++++ TASK DATA ++++

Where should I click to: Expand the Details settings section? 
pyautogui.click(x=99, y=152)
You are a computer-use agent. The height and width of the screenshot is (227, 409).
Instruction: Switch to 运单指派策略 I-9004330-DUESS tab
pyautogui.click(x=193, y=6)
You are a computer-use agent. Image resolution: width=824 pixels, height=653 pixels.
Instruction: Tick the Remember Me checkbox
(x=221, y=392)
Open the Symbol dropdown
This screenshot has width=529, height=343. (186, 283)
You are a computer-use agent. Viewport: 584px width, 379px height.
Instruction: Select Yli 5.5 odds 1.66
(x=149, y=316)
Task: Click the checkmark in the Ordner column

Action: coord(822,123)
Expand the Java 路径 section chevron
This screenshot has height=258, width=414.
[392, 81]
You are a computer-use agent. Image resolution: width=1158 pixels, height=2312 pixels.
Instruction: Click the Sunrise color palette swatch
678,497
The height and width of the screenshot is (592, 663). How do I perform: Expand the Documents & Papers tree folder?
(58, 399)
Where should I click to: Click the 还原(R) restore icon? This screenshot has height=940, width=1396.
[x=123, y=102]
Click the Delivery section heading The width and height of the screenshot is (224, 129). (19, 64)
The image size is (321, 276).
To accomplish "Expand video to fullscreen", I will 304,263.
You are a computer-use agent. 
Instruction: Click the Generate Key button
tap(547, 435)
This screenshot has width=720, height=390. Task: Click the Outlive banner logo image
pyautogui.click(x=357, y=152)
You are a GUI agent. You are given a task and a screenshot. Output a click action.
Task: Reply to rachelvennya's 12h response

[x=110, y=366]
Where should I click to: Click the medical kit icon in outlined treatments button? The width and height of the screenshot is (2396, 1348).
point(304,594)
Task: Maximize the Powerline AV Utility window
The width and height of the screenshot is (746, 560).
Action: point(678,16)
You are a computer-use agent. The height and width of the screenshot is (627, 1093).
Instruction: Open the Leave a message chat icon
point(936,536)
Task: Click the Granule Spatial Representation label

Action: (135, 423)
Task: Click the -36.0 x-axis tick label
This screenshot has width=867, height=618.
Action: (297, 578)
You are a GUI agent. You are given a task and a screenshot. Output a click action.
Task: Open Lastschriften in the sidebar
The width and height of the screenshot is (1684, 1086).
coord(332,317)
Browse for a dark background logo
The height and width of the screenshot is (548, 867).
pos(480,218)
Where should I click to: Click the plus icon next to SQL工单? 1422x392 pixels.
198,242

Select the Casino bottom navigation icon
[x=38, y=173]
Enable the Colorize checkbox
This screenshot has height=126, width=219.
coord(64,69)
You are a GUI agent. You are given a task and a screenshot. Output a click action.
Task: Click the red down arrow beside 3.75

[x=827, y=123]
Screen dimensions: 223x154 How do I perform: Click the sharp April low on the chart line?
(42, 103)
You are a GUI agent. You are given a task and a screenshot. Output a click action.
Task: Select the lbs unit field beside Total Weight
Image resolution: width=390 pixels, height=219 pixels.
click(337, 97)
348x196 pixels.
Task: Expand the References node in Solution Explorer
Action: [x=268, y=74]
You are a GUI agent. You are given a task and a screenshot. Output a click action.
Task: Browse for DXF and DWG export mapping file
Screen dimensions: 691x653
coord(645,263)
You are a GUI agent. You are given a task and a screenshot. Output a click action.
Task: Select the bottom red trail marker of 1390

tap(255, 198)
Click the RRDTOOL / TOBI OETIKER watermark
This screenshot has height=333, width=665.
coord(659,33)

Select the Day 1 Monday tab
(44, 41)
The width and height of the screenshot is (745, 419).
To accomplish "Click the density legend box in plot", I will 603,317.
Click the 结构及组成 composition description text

++++

→ WHAT THE EXERCISE ASKS:
Look at the material above and copy, word for word, its lines from the first through the one containing "You are a computer-use agent. Image resolution: width=824".

→ THE ANSWER:
Where should I click to: Expand the Details settings section? 
pyautogui.click(x=99, y=152)
You are a computer-use agent. The height and width of the screenshot is (227, 409).
Instruction: Switch to 运单指派策略 I-9004330-DUESS tab
pyautogui.click(x=193, y=6)
You are a computer-use agent. Image resolution: width=824 pixels, height=653 pixels.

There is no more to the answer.